AUFGABE 1: Kannst du aus dem Interview mit dem Landwirt den Abschnitt wortgetreu wiedergeben, der mit „Als ich Arndt“ beginnt und bis einschließlich „für ein Interview.“ reicht?

SEITE:

⟨

Als ich Arndt in Gittelde am niedersächsischen Harzrand besuche, ist das einer der Tage, die in diesem Sommer bislang so selten waren. Milchig ist das Licht, und die Sonne bleibt hinter den Wolken verschwunden. Dabei wird es darunter so schwül, dass die Blinden Fliegen mit Freuden zustechen. Arndt ist Landwirt und gehört damit, so seltsam es sich anhören mag, einer aussterbenden Gattung an. Schaute früher “aus jeder Haustür eine Kuh heraus”, wie Arndt mir erzählt, gibt es heute im Dorf nur noch drei Familien, die ausschließlich von der Landwirtschaft leben. Obwohl sich die Menschen immer mehr dafür interessieren, was sie essen und wie die Umwelt beschaffen ist, wissen immer weniger, was ein Landwirt eigentlich macht. Zeit für ein Interview.
M: Arndt, wie steht der Weizen?
A: So mittelprächtig, würde ich sagen. Es hat lange nicht geregnet hier oben, das gefällt dem Getreide natürlich nicht. Der Mais macht dafür gute Forschritte, man muss sich wundern. Aber den haben wir auch relativ spät gesät. Mais braucht viel Wärme, und die haben wir in diesem Jahr.

⟩

DATEN ZUR AUFGABE:
⟨

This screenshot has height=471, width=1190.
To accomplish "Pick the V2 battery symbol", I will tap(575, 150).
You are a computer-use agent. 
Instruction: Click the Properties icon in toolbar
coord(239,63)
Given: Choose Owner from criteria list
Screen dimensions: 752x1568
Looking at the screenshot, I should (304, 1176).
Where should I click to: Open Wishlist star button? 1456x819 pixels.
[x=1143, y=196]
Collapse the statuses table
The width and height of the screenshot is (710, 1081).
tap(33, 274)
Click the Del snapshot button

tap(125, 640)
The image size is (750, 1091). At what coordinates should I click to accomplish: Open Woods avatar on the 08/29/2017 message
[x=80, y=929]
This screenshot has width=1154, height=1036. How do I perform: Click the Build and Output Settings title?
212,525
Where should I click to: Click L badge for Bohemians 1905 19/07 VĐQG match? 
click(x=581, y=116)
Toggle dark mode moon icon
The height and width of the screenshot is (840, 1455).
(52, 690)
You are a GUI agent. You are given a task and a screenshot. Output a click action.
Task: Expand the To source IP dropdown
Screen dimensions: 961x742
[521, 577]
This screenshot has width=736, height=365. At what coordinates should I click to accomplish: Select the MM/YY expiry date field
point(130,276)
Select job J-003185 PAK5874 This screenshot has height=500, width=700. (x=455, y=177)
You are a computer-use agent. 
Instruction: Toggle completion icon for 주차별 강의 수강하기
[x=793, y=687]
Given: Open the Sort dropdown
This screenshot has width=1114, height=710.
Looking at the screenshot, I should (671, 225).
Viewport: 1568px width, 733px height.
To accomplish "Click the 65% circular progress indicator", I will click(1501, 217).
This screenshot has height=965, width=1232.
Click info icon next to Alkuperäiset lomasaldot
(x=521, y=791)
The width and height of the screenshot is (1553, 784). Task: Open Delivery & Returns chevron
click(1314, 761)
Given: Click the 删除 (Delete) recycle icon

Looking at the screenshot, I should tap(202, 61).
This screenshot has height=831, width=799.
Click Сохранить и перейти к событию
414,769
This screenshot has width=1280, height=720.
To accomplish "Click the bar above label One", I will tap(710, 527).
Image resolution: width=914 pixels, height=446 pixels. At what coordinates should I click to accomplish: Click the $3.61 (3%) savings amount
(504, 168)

⟩

AUFGABE 2: Tippe aus den Datensätzen genau die Zeilen ab, beginnend mit der Zeile mit „The width and height of the screenshot is (1553, 784).“ und weiter bis einschließlich zum Ende der Datensätze.

LÖSUNG 1:
Als ich Arndt in Gittelde am niedersächsischen Harzrand besuche, ist das einer der Tage, die in diesem Sommer bislang so selten waren. Milchig ist das Licht, und die Sonne bleibt hinter den Wolken verschwunden. Dabei wird es darunter so schwül, dass die Blinden Fliegen mit Freuden zustechen. Arndt ist Landwirt und gehört damit, so seltsam es sich anhören mag, einer aussterbenden Gattung an. Schaute früher “aus jeder Haustür eine Kuh heraus”, wie Arndt mir erzählt, gibt es heute im Dorf nur noch drei Familien, die ausschließlich von der Landwirtschaft leben. Obwohl sich die Menschen immer mehr dafür interessieren, was sie essen und wie die Umwelt beschaffen ist, wissen immer weniger, was ein Landwirt eigentlich macht. Zeit für ein Interview.

LÖSUNG 2:
The width and height of the screenshot is (1553, 784). Task: Open Delivery & Returns chevron
click(1314, 761)
Given: Click the 删除 (Delete) recycle icon

Looking at the screenshot, I should tap(202, 61).
This screenshot has height=831, width=799.
Click Сохранить и перейти к событию
414,769
This screenshot has width=1280, height=720.
To accomplish "Click the bar above label One", I will tap(710, 527).
Image resolution: width=914 pixels, height=446 pixels. At what coordinates should I click to accomplish: Click the $3.61 (3%) savings amount
(504, 168)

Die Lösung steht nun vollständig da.